How Hell Freezes Over

At high correlations, molehills become mountains.

Correlations also help to explain the “flashes” of volatility that occur from time to time.  Stocks themselves encode the risk of the market they inhabit as well as whichever specific day-to-day or structural risks are particular to their business.  The idiosyncratic, non-market risk of each individual stock is clearly particular to that stock.  However, the aggregate level of all such risks among all the stocks in the market is no doubt of interest to risk managers, and in fact it is arguably an important characteristic of the market environment.

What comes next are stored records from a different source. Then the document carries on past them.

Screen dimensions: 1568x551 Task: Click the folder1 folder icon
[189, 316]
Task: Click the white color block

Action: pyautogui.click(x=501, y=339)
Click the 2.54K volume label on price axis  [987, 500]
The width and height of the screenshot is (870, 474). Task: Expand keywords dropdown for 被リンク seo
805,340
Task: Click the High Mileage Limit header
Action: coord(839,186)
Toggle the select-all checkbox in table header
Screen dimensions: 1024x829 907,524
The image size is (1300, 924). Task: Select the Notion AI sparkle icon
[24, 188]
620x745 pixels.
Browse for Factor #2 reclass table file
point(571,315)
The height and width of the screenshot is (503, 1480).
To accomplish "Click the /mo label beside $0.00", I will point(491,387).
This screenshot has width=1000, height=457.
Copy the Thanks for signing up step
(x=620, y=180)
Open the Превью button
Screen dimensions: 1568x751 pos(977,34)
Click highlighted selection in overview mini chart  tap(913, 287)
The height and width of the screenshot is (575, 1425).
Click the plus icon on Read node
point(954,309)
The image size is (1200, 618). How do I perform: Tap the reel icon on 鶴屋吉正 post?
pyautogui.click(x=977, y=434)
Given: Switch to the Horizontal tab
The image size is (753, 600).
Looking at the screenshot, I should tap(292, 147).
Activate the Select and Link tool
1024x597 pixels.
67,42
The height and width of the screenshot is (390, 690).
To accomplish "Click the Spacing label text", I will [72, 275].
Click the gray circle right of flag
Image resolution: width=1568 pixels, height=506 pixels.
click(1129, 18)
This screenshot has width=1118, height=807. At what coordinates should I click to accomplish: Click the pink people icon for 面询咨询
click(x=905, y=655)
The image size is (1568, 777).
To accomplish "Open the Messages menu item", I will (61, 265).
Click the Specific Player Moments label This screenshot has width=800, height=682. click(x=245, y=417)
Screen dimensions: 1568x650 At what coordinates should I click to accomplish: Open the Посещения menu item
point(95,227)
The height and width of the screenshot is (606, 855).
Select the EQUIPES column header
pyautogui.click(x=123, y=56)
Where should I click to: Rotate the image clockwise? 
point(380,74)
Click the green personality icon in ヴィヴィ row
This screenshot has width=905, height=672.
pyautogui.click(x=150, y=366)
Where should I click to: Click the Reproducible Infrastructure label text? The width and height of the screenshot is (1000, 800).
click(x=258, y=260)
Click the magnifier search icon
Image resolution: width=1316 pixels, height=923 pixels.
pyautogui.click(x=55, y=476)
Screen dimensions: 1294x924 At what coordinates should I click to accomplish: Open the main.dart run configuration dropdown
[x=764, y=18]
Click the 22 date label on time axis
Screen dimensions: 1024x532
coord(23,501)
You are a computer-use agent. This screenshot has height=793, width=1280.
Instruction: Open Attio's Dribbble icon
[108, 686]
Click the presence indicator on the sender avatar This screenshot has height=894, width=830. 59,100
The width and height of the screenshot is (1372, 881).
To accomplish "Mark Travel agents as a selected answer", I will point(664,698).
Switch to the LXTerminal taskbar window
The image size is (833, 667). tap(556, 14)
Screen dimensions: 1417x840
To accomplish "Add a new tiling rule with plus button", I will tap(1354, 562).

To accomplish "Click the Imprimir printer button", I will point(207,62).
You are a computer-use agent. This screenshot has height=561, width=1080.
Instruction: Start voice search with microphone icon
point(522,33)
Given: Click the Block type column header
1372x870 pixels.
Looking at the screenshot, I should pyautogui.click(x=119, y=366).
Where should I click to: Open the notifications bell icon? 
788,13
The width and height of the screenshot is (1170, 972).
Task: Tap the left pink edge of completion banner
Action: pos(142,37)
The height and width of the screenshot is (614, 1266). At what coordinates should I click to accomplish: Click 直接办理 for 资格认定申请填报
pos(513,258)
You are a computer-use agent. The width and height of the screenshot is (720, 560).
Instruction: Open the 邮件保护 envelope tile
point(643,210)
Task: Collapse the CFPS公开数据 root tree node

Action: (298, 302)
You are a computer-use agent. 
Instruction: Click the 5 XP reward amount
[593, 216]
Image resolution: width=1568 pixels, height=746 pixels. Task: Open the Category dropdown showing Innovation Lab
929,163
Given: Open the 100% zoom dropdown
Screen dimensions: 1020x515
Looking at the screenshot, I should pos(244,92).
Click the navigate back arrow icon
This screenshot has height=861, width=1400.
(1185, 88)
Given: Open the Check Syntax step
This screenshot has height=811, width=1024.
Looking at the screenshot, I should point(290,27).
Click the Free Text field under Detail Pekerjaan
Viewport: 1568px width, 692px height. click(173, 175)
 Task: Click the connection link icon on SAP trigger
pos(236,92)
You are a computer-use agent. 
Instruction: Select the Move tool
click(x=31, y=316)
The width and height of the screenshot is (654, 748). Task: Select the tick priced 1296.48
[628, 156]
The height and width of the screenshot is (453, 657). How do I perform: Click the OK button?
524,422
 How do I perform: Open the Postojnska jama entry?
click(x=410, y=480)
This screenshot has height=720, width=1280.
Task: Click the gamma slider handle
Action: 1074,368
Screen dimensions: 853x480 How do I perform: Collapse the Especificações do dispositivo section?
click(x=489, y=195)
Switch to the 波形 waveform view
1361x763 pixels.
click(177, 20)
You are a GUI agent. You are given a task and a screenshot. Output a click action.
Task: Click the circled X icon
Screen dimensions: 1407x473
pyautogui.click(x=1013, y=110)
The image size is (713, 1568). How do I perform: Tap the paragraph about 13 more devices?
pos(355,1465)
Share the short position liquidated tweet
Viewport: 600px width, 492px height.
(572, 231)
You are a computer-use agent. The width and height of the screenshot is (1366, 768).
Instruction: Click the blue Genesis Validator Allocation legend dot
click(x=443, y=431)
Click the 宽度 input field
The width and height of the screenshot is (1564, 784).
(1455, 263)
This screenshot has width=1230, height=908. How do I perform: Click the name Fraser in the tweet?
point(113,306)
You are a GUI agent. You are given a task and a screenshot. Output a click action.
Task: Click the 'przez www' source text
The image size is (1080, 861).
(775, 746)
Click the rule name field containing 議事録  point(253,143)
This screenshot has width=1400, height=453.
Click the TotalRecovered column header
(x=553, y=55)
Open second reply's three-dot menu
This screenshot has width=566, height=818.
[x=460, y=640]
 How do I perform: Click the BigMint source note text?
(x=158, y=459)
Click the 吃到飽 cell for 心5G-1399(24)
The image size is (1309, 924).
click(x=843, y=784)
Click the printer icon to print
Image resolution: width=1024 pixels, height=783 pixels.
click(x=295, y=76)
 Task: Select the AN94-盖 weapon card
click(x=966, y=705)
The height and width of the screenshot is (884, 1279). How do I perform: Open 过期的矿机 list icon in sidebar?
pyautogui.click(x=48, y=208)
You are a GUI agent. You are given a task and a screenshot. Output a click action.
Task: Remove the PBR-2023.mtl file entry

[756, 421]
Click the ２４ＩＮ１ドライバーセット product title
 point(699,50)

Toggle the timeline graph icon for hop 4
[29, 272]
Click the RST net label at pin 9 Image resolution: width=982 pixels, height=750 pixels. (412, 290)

The idiosyncratic risks of every stock aggregate to a measure known as dispersion.  Intuitively, one would expect dispersion move in the opposite direction to correlations over time, whereas (as per the table above) one expects market volatility to go up and down together with correlation.  Here is a historical snapshot of each for an extended period in the S&P 500:

The fascinating, and important, observation to make from the scatter plots is that correlation and dispersion have been remarkably independent.  This has a deeply important consequence.  Other things equal, an increase of either correlation or dispersion will increase volatility.  But at high correlation levels, any subsequent increase in dispersion will generally convert at an elevated multiple into market volatility.  Since dispersion and correlations are somewhat independent, it is quite possible that, even during periods of high correlation, there will be small changes in dispersion – which entail far more dramatic effects in market volatility.  And perhaps this explains why, as the “flash crashes” that followed the financial crisis demonstrated, in periods of high correlation, idiosyncratic events can have systemic consequences.

 

  1. Calculating such probabilities requires assumptions on how prices move – the most famous of which that price changes roughly follow a Normal (or “Gaussian”) distribution. This distribution is famous for good reason. It turns up all over the place; in fact the theory says that it should turn up most places, eventually. Beginning with Bachelier’s PhD thesis in 1900, through the Black-Scholes’s Nobel-prize winning options formula of 1973 and beyond to the present day, the normal distribution is inextricably linked with the mathematics of finance. Well, more fool us. “Incredibly unlikely” events happen all the time, it’s just that people can have short memories.